Voici certaines des leçons tirées de l’utilisation d’approches intégrées de promotion de la santé tenant compte des traumatismes et de la violence :

  1. Utiliser et comprendre les données, mais aussi écouter les expériences des gens s’ils s’écartent de ces données;
  2. Obtenir de la rétroaction de façon officielle et informelle;
  3. Éduquer les fournisseurs de services de toutes les disciplines sur les obstacles sociaux et institutionnels;
  4. Application générale des lignes directrices, des principes et des politiques de lutte contre le racisme et l’oppression chez les Noirs qui appuie une approche de promotion de la santé tenant compte des traumatismes;
  5. La sécurité culturelle est contextuelle et doit être comprise au niveau micro, méso et macro. Voici quelques exemples : 
    • parfois, les interprètes culturels et linguistiques sont bénéfiques, parfois non (c.‑à‑d. la confidentialité dans une petite collectivité);
    • l’expression linguistique et les mots peuvent représenter un défi, car les terminologies professionnelles centrées sur le langage typique européen n’existent peut-être pas dans différentes langues;
    • la prise en compte du ton, de la voix et du langage corporel peut se perdre dans la traduction entre les fournisseurs de services et les clients;
    • les fournisseurs doivent officialiser l’élaboration d’approches pour éviter que des possibilités de diagnostic ne soient manquées;
    • il existe des conditions d’injustice qui favorisent les cas d’E/MGF et il faut s’attaquer à ces problèmes macroéconomiques à l’échelle mondiale;
    • il faut reconnaître les contributions des collectivités qui dirigent des interventions depuis des années pour arriver à une collaboration significative;
    • les survivantes sont toutes très différentes et les résultats en matière de santé dépendent de la création d’espaces où l’action, le contrôle, le choix et la voix sont possibles;
    • la stigmatisation associée à l’E/MGF doit être abordée pour tous les résultats et toutes les interventions. 

Prochaines étapes

Le projet a fourni un cadre pour la prestation de services compatissants grâce à la création de documents sur les pratiques exemplaires, les possibilités d’éducation et les ressources accessibles qui sont culturellement et linguistiquement adaptées et pertinentes pour mieux répondre aux besoins des survivantes de l’E/MGF et pour prévenir les nouveaux traumatismes.
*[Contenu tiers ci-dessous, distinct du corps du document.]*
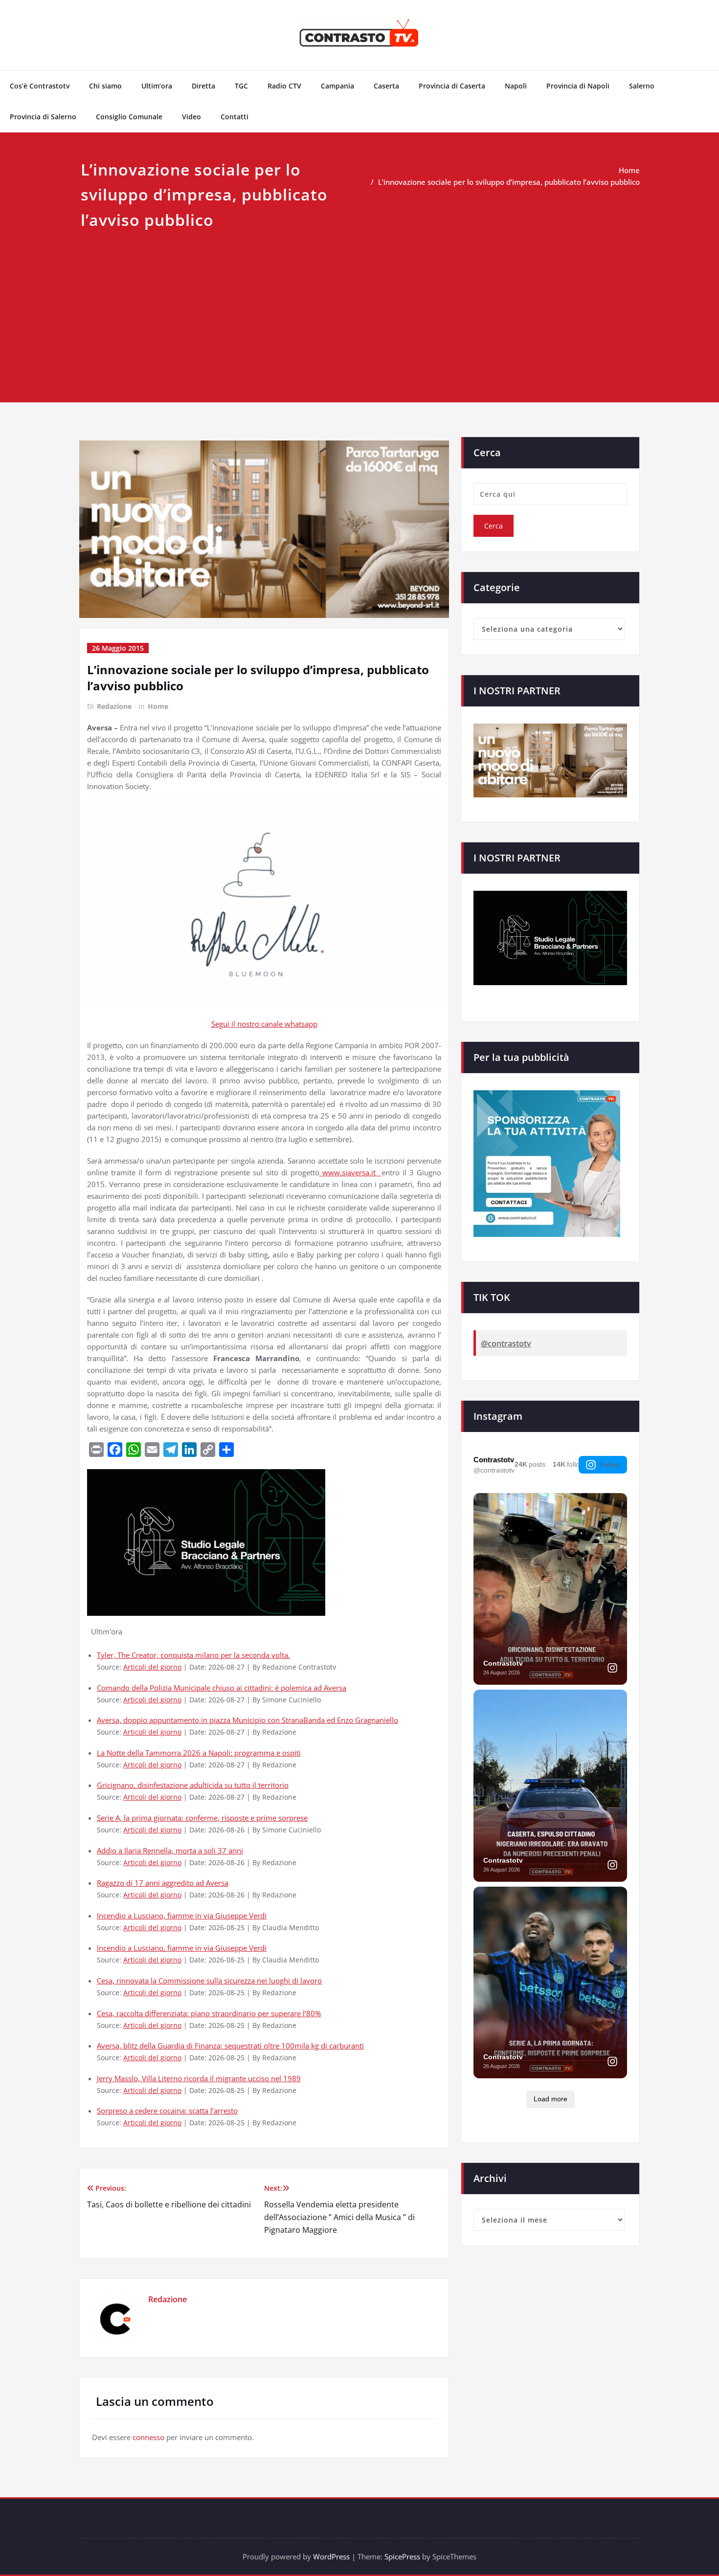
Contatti (234, 116)
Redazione (114, 706)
Les participantes et leurs collectivités bénéficieront de ressources axées sur les survivantes et de la transmission des connaissances, ce qui se traduira par des résultats positifs à long terme pour la santé des personnes particulièrement vulnérables au sein de ces collectivités. L’augmentation des capacités des fournisseurs de services et l’intensification de la formation sur l’E/MGF, les déterminants sociaux de la santé et les obstacles causés par la stigmatisation et la discrimination réduiront ces obstacles et accroîtront l’accès aux soins pour les survivantes et leurs communautés. Le centre de santé communautaire Women’s Health in Women’s Hands est fier d’appuyer des groupes de soutien permanents, de maintenir le réseau des fournisseurs de soins de santé et de diffuser des produits du savoir, notamment la trousse d’outils pour les médias et le volet d’évaluation.